Merci Luna,
je comprends aisément que proposer des choses sur ce texte n'est pas évident, tes remarques sont d'autant plus interessantes. J'ai adapté pas mal de phrases suite à tes propositions. Quelques réponses à tes questions
- la métaphore du verre : "Le verre coule, c'est un fluide. Il coule lentement". En fait non, c'est un mythe, la science a prouvé que non. Il ne coule pas. C'est bien dommage, ma métaphore ne marche plus depuis 1998 (américan journal of physics). Bon, je la garde quand même, parce que c'est un mythe, pour un texte qui parle essentiellement de ça, de l'empilement des signes dans une ville, ça m'amuse et puis c'st être fidèle à celui que j'étais quand j'ai écrit ce texte, quelqu'un qui croyait vraiment que le verre des vitraux continuait de couler et non qu'il avait été construit plus large en bas qu'en haut pour une raison bêtement technique
- Rue du Beffroi, rue saint Cerneuf, rue du chanoine, rue des pèlerins, rue saint Jacques, rue de la boucherie, rue du guet, quai Grenette, quai de la porte fleuve, quartier Saint Loup : c'est un texte sur une ville, ce sont quelques unes des rues dans lesquelles je mettais promené
- Ce qui commence en bas mène son propre plan : Donc, pour moi, le une de une ville n'existe pas. Ce qui existe c'est l'entassement des villes. On construit un groupe de masures, puis on abat certaines maisons, puis ça continue sur les côtés, puis on abat encore, puis on pousse là, ... sans cesse. Le temps fait que ce qui est abattu sert de remblais, de fondations, donc se retrouve au dessous. Pour moi ça continue à agir, ça donne toujours des signes, mais quoi,... quelle est la carte ?

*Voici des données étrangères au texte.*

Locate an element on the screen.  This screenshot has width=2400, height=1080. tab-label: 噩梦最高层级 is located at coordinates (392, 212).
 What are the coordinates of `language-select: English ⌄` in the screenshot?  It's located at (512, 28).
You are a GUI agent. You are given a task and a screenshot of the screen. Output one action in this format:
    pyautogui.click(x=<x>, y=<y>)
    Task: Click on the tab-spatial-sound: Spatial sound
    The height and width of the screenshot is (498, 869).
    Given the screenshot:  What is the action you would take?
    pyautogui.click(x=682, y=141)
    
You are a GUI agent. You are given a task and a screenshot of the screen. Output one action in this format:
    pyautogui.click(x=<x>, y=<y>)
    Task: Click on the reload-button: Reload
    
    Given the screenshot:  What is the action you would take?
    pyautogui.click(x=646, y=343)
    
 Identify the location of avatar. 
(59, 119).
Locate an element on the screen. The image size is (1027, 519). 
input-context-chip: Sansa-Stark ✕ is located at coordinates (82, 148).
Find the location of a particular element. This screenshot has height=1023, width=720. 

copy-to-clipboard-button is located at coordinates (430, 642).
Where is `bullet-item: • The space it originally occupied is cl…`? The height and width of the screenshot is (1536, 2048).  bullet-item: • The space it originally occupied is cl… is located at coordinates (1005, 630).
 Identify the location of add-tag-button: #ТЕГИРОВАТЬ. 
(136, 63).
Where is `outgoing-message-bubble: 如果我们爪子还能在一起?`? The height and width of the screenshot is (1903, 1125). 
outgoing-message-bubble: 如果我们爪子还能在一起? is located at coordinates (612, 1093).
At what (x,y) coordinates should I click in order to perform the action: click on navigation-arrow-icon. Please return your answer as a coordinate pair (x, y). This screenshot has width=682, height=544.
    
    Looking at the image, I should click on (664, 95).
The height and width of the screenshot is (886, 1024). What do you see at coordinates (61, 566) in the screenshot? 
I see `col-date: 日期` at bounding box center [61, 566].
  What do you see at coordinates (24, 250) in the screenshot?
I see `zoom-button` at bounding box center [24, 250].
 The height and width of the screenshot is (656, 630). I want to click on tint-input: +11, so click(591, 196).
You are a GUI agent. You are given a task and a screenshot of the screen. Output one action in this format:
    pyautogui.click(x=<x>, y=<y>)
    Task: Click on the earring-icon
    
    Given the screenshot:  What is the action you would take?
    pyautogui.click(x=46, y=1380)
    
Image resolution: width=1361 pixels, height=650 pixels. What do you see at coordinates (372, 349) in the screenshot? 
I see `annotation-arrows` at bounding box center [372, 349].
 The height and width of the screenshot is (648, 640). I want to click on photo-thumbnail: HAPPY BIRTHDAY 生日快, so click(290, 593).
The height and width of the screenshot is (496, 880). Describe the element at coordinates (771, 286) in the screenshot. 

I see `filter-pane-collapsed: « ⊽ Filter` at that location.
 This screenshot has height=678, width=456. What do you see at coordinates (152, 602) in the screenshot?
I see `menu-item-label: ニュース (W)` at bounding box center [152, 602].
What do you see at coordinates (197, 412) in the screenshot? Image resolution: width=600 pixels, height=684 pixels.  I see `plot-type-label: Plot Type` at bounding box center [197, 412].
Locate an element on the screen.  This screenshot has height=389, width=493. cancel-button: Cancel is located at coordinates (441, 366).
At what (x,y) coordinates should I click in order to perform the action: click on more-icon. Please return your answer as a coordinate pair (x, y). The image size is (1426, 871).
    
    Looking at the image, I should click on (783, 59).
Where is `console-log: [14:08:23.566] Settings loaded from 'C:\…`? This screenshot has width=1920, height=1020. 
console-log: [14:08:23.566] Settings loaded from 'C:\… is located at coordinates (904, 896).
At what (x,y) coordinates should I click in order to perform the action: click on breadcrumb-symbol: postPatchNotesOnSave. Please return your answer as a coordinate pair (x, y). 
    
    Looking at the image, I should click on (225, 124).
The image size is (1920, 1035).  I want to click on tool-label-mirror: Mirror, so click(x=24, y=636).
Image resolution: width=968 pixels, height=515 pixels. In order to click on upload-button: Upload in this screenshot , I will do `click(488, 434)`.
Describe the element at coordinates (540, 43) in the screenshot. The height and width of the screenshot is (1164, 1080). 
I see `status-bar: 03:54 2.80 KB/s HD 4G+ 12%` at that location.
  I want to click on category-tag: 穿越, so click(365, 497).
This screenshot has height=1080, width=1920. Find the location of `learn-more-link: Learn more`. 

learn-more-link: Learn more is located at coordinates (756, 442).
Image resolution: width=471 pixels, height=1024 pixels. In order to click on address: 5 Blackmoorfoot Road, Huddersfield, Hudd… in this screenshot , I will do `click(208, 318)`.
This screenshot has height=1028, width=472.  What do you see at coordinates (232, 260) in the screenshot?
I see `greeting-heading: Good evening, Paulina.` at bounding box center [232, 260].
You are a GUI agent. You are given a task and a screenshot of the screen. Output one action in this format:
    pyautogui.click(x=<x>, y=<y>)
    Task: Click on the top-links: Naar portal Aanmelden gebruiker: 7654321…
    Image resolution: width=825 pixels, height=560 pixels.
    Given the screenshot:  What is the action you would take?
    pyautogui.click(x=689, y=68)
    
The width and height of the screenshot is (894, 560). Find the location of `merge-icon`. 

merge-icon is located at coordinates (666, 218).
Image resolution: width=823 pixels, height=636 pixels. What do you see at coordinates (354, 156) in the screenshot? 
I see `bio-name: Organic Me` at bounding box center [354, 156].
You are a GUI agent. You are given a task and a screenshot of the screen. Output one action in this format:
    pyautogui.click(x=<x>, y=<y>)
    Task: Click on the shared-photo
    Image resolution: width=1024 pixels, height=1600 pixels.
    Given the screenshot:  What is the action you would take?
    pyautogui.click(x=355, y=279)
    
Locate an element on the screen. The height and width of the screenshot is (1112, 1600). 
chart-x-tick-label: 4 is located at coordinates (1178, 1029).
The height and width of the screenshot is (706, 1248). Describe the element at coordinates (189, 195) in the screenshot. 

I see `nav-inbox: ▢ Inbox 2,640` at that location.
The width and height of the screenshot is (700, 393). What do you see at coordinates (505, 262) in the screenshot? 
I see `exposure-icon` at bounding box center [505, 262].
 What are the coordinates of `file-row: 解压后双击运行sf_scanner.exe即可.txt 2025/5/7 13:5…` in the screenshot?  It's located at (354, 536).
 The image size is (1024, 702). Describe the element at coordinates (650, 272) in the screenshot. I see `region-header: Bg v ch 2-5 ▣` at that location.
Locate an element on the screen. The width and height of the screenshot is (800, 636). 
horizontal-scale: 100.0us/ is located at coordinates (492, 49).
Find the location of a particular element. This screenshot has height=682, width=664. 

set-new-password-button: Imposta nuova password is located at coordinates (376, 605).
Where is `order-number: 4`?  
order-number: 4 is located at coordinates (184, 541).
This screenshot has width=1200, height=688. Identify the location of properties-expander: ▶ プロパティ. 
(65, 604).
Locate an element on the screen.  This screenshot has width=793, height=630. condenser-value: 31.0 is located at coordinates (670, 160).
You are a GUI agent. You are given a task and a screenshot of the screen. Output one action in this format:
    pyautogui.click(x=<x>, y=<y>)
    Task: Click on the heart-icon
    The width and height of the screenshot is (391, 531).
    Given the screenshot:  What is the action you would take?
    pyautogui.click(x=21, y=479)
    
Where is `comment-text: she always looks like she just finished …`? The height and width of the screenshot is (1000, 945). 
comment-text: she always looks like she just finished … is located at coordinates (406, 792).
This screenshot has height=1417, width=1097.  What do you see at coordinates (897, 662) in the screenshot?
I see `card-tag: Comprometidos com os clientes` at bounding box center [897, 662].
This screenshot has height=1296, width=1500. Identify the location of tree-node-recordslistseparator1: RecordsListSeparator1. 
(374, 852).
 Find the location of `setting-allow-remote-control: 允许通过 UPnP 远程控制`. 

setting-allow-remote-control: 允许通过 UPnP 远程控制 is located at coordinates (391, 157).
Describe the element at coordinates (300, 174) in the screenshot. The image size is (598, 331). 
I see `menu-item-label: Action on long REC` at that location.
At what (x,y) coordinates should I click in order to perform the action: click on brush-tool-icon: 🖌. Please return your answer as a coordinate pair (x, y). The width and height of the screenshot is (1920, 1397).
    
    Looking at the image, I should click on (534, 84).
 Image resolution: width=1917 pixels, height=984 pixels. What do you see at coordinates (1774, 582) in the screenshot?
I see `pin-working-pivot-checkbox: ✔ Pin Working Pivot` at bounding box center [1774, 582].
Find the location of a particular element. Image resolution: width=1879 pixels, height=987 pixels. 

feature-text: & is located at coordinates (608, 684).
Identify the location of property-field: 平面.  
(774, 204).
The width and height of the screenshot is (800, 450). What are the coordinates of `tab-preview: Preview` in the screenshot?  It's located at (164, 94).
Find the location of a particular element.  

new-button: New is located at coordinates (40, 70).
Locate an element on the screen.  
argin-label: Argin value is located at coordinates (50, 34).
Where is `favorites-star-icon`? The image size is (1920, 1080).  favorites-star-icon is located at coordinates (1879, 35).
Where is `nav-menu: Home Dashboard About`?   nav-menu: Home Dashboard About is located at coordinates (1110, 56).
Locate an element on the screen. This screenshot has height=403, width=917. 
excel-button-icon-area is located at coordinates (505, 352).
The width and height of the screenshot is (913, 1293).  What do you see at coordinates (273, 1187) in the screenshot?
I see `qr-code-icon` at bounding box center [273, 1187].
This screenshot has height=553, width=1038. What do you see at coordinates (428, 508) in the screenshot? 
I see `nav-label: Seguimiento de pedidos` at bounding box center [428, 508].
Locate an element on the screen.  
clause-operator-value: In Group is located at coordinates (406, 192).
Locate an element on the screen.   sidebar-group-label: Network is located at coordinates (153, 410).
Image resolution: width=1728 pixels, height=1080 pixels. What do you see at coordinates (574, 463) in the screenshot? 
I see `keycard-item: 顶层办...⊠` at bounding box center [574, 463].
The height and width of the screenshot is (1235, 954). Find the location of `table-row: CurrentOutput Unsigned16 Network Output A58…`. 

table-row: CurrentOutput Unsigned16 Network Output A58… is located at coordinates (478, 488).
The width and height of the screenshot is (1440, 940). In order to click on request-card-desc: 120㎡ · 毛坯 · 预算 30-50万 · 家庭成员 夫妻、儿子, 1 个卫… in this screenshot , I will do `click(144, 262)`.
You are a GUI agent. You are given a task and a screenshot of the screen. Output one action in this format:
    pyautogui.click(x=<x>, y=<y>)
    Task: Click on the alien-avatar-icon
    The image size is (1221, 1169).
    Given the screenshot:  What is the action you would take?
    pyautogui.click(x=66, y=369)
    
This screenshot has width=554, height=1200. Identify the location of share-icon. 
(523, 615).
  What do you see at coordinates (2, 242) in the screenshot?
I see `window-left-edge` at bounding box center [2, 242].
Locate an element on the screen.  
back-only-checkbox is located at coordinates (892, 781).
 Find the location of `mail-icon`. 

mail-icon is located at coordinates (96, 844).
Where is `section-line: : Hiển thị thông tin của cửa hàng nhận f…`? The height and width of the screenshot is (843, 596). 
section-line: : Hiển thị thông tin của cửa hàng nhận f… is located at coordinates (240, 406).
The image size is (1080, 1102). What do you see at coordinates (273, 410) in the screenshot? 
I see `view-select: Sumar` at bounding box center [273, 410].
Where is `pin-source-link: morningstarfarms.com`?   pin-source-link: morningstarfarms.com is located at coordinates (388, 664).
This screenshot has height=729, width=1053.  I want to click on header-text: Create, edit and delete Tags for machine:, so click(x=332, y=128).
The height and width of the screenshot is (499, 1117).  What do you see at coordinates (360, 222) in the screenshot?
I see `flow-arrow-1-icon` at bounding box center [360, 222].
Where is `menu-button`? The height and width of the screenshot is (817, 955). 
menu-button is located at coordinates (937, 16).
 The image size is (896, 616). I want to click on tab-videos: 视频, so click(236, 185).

- comme un seau sur la porte : la fameuse blague du seau coincé entre la traverse haute et le mur, que le type se prend sur la tronche quand il ouvre
- "dit-elle" "et" : J'aime bien répété ces mots ou groupes de mot, ça donne une scansion très particulière. J'ai d'ailleurs changé pour dirait-elle. Ici les signes d'une version de la ville ancienne, elle parle peut -être du milieu du vingtième siècle, quand les rues du centre grouillaient de vie et pas de vie touristique. maintenant, c'est vide, les caves n'ont plus de vin, la plupart des maisons sont vides ou transformées en gites
- pour ce passage " nous avons voyagé dans ce corps enterré. Descendu si loin ! Ici est passé, la mémoire des pierres confesse une vague odeur de tombe." descendu serait le participé passé comme si "nous sommes descendu si loin" dois-je écrire "nous sommes descendu..." ou ça peut se comprendre si j'enlève le point et mets une virgule "nous avons voyagé dans ce corps enterré, descendu si loin ! Ici est passé, ?" sauf que ce n'est pas le même auxiliaire.